Avec la disparition de Raymond Poulidor, c’est l’un des derniers témoins emblématiques de cette France paysanne qui disparaît. Poulidor a passé sa jeunesse dans la petite exploitation de la Creuse, travaillant aux champs jusqu’à la tombée de la nuit, avant l’entraînement. Pour lui, comme pour des générations de jeunes issus de cette France paysanne souvent pauvre, la compétition cycliste fut une forme de revanche sociale.

Quant à la rivalité entre Jacques Anquetil et Raymond Poulidor, notamment ce fameux coude à coude sur les pentes du Puy-de-Dôme durant le Tour de 1964, elle témoignait de deux visions radicalement différentes de la société française. Sur fond de débat sur la fin des paysans, – le sociologue Henri Mendras publia La fin des paysans ? en 1967 -, le normand Anquetil qui avait aussi des racines rurales, (son père produisait des fraises à Quincampoix), représentait la France moderniste, l’urbain, l’avenir, la technologie, le marché… Il était perfectionniste et épicurien, voyageait en avion et courait à l’économie, un chronomètre dans la tête. Sa carrière de cycliste finie, il deviendra gentleman-farmer. Le limousin Poulidor incarnait la sagesse et le courage, le terroir et le bon sens, la simplicité et la sécurité, le sens de l’économie « un sou, c’est un sou », en un temps où le rapport à l’argent était bien différent. La France de « Maître Jacques » se passionnait pour Le défi américain de Jean-Jacques Servan-Schreiber, la France de Poupou craignait cette froide modernité que décrivait le cinéaste Jacques Tati dans Playtime.

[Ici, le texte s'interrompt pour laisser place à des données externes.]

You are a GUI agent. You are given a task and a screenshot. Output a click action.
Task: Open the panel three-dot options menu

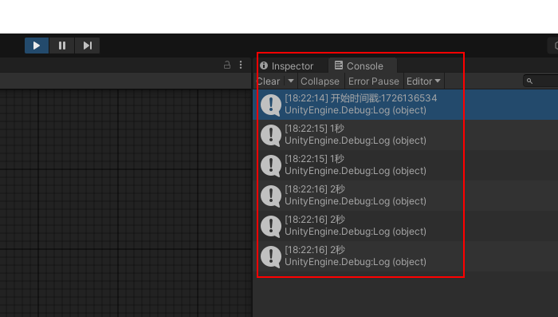pyautogui.click(x=241, y=65)
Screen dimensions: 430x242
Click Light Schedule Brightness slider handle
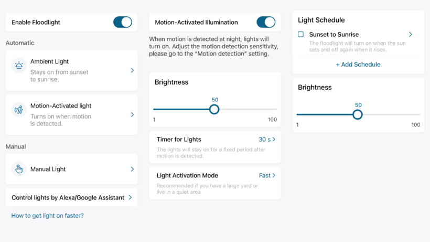(x=358, y=114)
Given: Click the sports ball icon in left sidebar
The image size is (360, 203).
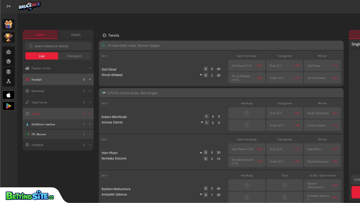Looking at the screenshot, I should 8,61.
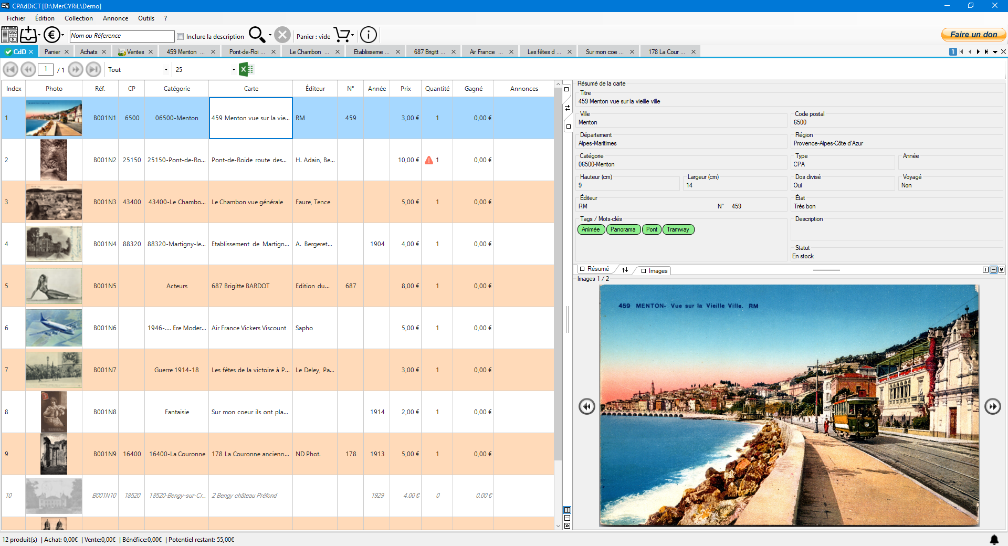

Durant ces « Trente glorieuses », l’éternel second prendra sa revanche dans le cœur des Français. Sans doute faut-il voir dans cette « poupoularité », expression inventée par Antoine Blondin, la revanche du second sur le premier de la classe, trop brillant pour devenir chaleureux, mais aussi cette opposition qui perdure et traverse le temps, bien au-delà du clivage entre modernes et anciens, en un temps où le notion de progrès n’a plus forcément la charge positive qu’elle pouvait avoir auparavant.